Climber injured in Sentinel Descent Gully

July 13, 2012 Posted by: Yosemite Search and Rescue

On the afternoon of June 20, 2012, the Yosemite Emergency Communications Center received report of a 32-year-old male climber who'd taken a tumbling fall while descending the Sentinel Rock Gully after climbing the Steck-Salathe route. The patient was complaining of head, neck, and back pain in the thoracic area. His partner had hiked down the gully to call for help. Several SAR team members were sent as a hasty team to locate the patient, with two others close behind with a litter and vacuum body splint (a device used for spinal immobilization). After the SAR team members arrived on scene, it was determined that the terrain was too loose and hazardous to perform a carryout or lowering operation and that a short-haul operation would be the most appropriate means of extraction. The patient, who spoke very little English, was packaged into the litter, and extracted by a short-haul qualified ranger and the park helicopter.
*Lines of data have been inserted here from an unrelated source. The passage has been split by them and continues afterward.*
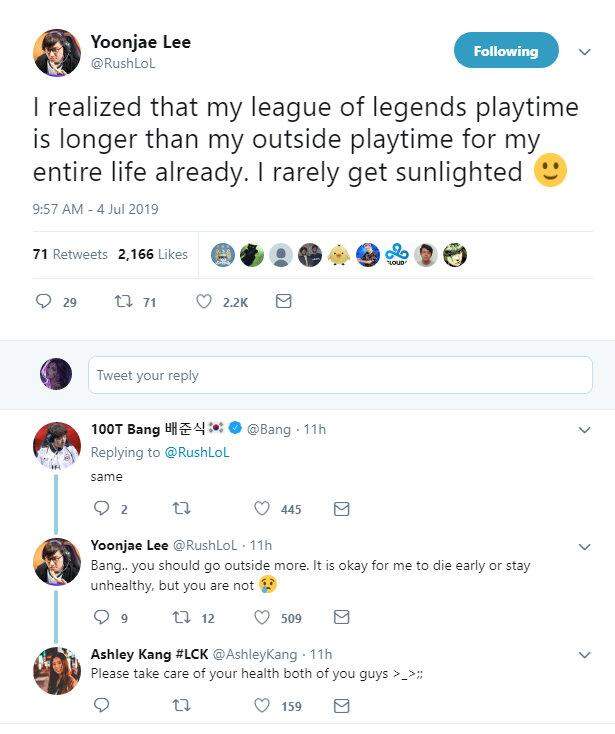The width and height of the screenshot is (615, 734).
Task: Retweet Bang's "same" reply
Action: tap(181, 509)
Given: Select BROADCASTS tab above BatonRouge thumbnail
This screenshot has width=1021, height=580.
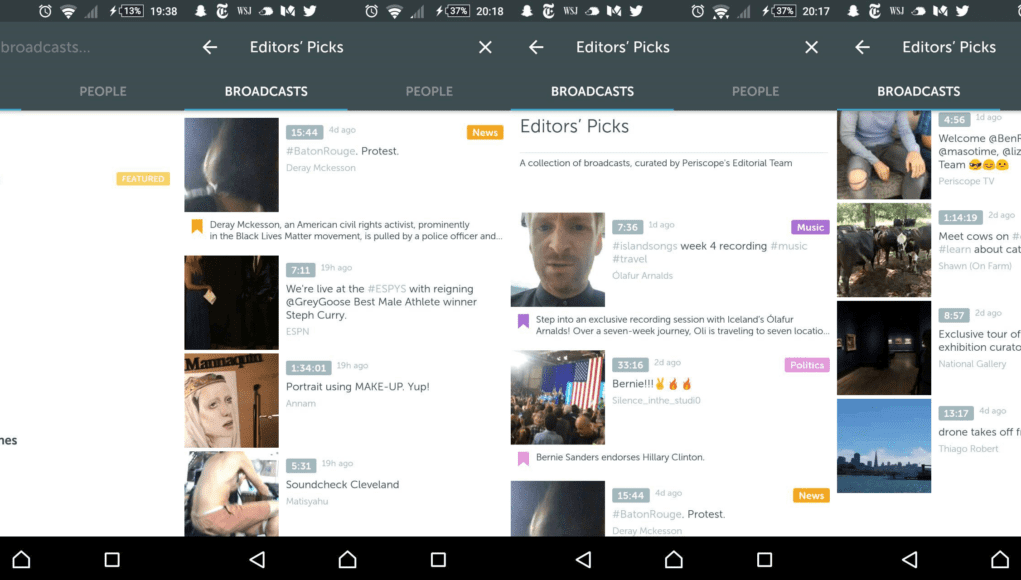Looking at the screenshot, I should (266, 91).
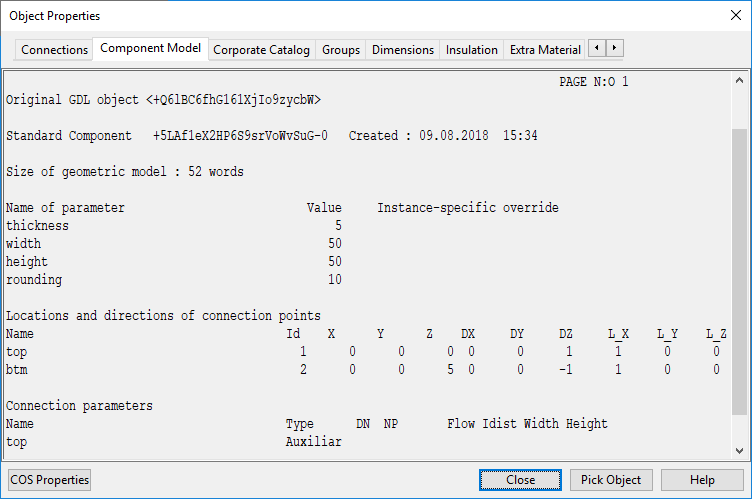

He was flown to Ahwahnee Meadow where a medical helicopter was waiting to take the patient to a trauma center.

Although the way down after a technical climb may involve relatively easy scrambling or hiking, a hiking trail can be as treacherous as the climbing route itself, should the climber's attention stray. Whether a climber or a hiker, be sure to focus on what you're doing on the way up, as well as on the way down (especially if you're off trail).

 Ranger dangles from a helicopter (not seen) while short-hauling a patient.